Tasks and exercises:
A. Reproduce the OxiClean ingredients text verbatim, starting with "We’re often told" and going on through "or near) themselves.".
B. Per the OxiClean ingredients text, what percentage of OxiClean consists of sodium percarbonate?
C. Extend the OxiClean ingredients text, picking up after its final sentence.

We’re often told that you should never eat anything (or put anything on your body) if you don’t recognize everything on the ingredients list. But since most of us have no idea what xanthan gum or potassium benzoate are — or more importantly, what they’re doing to our bodies — we’re decoding the ingredients in the many things Americans put in (and on, or near) themselves.
This edition: OxiClean Versatile Stain Remover, which is made from four (or more) separate ingredients that we’ve broken down in the exact order they appear on their website. The full range of ingredients in OxiClean products is classified, because as we learned in our analysis of the ingredients in carpet cleaner, “since cleaning products are definitely not intended for ingestion — as seen during the Tide Pod craze of 2017 — the FDA often allows them on the market without much regulation, which usually means no public ingredients lists.” If you want to learn more about why that might be a bad thing (hint: less transparency usually means more dangerous ingredients), check out the piece at the link above.
We do know a few of the main ingredients in OxiClean, though, so let’s have a look at them before that stain of yours really settles in.
The Ingredients
1) Sodium Percarbonate: Sodium percarbonate is essentially a mixture of soda ash and hydrogen peroxide, and according to research by Laundry Alternative, OxiClean is made up of 50 to 60 percent sodium percarbonate. This ingredient is known as an oxygen bleach, hence the name OxiClean, and it works like this: First, when you mix OxiClean into your laundry, the soda ash “softens” the water, which helps other cleaning ingredients lift soils from the fabrics. Then, since hydrogen peroxide breaks down into oxygen when suspended in water, those oxygen bubbles, hissing and popping, help break the bonds between the fabric and the stain, essentially blasting the stain from the surface. This is why you can use oxygen bleaches on colored fabrics without ruining them.

(Dataset entries)

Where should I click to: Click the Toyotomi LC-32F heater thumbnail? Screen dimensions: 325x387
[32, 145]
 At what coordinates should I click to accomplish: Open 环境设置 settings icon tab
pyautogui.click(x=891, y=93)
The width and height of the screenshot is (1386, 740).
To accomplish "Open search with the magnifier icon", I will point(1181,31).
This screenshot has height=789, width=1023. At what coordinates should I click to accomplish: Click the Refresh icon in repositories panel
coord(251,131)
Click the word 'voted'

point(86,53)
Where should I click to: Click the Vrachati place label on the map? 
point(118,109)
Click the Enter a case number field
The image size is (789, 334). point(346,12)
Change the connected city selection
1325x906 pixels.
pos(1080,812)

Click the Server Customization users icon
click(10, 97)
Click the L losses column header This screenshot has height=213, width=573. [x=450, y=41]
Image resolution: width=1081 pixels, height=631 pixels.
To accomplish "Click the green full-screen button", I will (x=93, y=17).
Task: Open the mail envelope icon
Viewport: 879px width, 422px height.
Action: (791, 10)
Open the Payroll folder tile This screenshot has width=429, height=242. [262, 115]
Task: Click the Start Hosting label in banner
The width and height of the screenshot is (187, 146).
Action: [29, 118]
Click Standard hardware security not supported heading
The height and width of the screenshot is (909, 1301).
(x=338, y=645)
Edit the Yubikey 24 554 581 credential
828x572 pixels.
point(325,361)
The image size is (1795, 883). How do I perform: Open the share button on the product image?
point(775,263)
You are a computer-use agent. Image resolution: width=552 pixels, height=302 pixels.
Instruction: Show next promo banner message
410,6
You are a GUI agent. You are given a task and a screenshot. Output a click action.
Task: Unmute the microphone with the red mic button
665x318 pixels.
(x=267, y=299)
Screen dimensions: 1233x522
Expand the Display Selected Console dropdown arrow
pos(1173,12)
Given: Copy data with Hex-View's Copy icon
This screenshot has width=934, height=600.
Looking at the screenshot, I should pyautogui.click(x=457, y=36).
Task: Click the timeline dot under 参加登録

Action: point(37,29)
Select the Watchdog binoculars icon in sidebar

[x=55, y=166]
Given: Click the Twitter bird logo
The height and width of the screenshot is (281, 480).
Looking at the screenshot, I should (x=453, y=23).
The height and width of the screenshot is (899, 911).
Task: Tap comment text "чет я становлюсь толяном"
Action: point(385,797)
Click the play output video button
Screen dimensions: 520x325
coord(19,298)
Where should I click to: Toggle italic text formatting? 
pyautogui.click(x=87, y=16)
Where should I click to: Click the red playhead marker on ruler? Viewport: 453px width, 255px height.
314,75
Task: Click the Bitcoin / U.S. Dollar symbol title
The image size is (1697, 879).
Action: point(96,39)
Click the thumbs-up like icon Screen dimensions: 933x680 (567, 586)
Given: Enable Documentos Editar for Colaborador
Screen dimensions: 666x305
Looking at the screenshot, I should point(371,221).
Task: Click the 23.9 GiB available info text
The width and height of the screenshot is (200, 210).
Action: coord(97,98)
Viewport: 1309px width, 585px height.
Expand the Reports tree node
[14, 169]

Answers for the tasks:
A.
We’re often told that you should never eat anything (or put anything on your body) if you don’t recognize everything on the ingredients list. But since most of us have no idea what xanthan gum or potassium benzoate are — or more importantly, what they’re doing to our bodies — we’re decoding the ingredients in the many things Americans put in (and on, or near) themselves.

B. 50 to 60 percent

C.
Because oxygen bleaches like sodium percarbonate break down into nothing more than oxygen, water and soda ash, they’re considered to be far more environmentally friendly than chlorinated bleaches, and they’re great at breaking down organic stains — food, drinks, grass, dirt and bodily fluids — and killing bacteria. If you need to remove grease or some kind of synthetic stain, however, you might need to bring in some chlorinated bleach. But of course, chlorinated bleaches should only really be used on white clothes, unless you’re going for a tie-dye look.
2) Sodium Carbonate: Sodium carbonate is just another name for soda ash, and like we just explained, it boosts the pH of your laundry water, which helps stain molecules get rinsed away easily and can kill any lingering germs.
3) Surfactants: Surfactants reduce the surface tension between whatever’s causing your stain and the fabric that the stain is latched onto, so it can be easily rinsed away. Surfactants also just plain help clean your laundry. We can’t really say exactly what these surfactants are, since OxiClean doesn’t go into further detail, but keep in mind that most surfactants can irritate the eyes, skin and lungs if placed directly on the skin, consumed or breathed in. In other words, avoid doing anything with OxiClean other than cleaning.
4) Polymer: Polymers are chemical compounds with molecules bonded together in long, repeating chains, and again, we don’t really know what this polymer is. But chances are, it works as a stabilizing agent, keeping OxiClean fresh and working appropriately.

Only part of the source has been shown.